▸ **Work order**
Here are some records; return them all exactly.

▸ **Provided data**
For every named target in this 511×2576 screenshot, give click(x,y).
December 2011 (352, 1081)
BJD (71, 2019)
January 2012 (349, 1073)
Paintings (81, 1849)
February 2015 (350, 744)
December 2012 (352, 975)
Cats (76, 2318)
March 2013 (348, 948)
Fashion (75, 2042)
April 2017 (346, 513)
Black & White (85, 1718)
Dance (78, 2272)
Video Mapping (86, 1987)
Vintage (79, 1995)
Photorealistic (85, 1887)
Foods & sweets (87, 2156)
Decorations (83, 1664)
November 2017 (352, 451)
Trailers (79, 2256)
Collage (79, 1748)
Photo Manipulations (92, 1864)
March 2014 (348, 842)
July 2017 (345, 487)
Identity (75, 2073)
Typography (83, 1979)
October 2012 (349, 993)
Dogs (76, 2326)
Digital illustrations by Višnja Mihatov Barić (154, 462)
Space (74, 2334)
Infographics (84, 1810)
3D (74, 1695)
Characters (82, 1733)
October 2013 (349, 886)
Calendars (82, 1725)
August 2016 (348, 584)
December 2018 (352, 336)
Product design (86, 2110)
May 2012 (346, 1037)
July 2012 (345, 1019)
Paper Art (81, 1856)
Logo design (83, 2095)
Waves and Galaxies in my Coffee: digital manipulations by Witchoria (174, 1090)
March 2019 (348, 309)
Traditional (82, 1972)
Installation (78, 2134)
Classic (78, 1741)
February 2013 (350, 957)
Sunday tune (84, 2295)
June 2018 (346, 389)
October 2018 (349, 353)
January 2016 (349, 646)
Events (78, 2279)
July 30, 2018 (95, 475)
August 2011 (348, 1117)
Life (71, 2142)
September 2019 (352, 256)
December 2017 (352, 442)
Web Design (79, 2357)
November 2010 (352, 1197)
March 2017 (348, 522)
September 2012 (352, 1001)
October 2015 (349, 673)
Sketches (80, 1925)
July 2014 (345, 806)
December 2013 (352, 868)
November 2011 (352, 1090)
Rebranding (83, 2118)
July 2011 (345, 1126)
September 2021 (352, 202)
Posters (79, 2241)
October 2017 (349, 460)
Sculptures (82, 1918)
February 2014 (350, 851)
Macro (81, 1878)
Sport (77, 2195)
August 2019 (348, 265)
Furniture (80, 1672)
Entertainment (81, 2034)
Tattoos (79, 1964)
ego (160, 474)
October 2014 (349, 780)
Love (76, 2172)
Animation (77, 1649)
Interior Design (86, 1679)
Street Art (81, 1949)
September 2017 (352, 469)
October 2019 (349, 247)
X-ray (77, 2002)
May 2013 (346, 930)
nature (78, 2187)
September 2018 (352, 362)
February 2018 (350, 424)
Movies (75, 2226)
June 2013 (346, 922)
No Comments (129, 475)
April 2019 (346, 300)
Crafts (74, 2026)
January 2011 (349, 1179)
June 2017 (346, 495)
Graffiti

▸ **Exercise result**
For every named target in this 511×2576 screenshot, give click(x,y).
December 2011 (352, 1081)
BJD (71, 2019)
January 2012 (349, 1073)
Paintings (81, 1849)
February 2015 (350, 744)
December 2012 (352, 975)
Cats (76, 2318)
March 2013 (348, 948)
Fashion (75, 2042)
April 2017 (346, 513)
Black & White (85, 1718)
Dance (78, 2272)
Video Mapping (86, 1987)
Vintage (79, 1995)
Photorealistic (85, 1887)
Foods & sweets (87, 2156)
Decorations (83, 1664)
November 2017 (352, 451)
Trailers (79, 2256)
Collage (79, 1748)
Photo Manipulations (92, 1864)
March 2014 (348, 842)
July 2017 (345, 487)
Identity (75, 2073)
Typography (83, 1979)
October 2012 (349, 993)
Dogs (76, 2326)
Digital illustrations by Višnja Mihatov Barić (154, 462)
Space (74, 2334)
Infographics (84, 1810)
3D (74, 1695)
Characters (82, 1733)
October 2013 (349, 886)
Calendars (82, 1725)
August 2016 (348, 584)
December 2018 (352, 336)
Product design (86, 2110)
May 2012 (346, 1037)
July 2012 (345, 1019)
Paper Art (81, 1856)
Logo design (83, 2095)
Waves and Galaxies in my Coffee: digital manipulations by Witchoria (174, 1090)
March 2019 (348, 309)
Traditional (82, 1972)
Installation (78, 2134)
Classic (78, 1741)
February 2013 (350, 957)
Sunday tune (84, 2295)
June 2018 (346, 389)
October 2018 (349, 353)
January 2016 (349, 646)
Events (78, 2279)
July 30, 2018 (95, 475)
August 2011 (348, 1117)
Life (71, 2142)
September 2019 (352, 256)
December 2017 (352, 442)
Web Design (79, 2357)
November 2010 (352, 1197)
March 2017 (348, 522)
September 2012 (352, 1001)
October 2015 (349, 673)
Sketches (80, 1925)
July 2014 (345, 806)
December 2013 (352, 868)
November 2011 (352, 1090)
Rebranding (83, 2118)
July 2011 (345, 1126)
September 2021 (352, 202)
Posters (79, 2241)
October 2017 (349, 460)
Sculptures (82, 1918)
February 2014 (350, 851)
Macro (81, 1878)
Sport (77, 2195)
August 2019 (348, 265)
Furniture (80, 1672)
Entertainment (81, 2034)
Tattoos (79, 1964)
ego (160, 474)
October 2014 (349, 780)
Love (76, 2172)
Animation (77, 1649)
Interior Design (86, 1679)
Street Art (81, 1949)
September 2017 (352, 469)
October 2019 (349, 247)
X-ray (77, 2002)
May 2013 (346, 930)
nature (78, 2187)
September 2018 (352, 362)
February 2018 (350, 424)
Movies (75, 2226)
June 2013 (346, 922)
No Comments (129, 475)
April 2019 (346, 300)
Crafts (74, 2026)
January 2011 (349, 1179)
June 2017 (346, 495)
Graffiti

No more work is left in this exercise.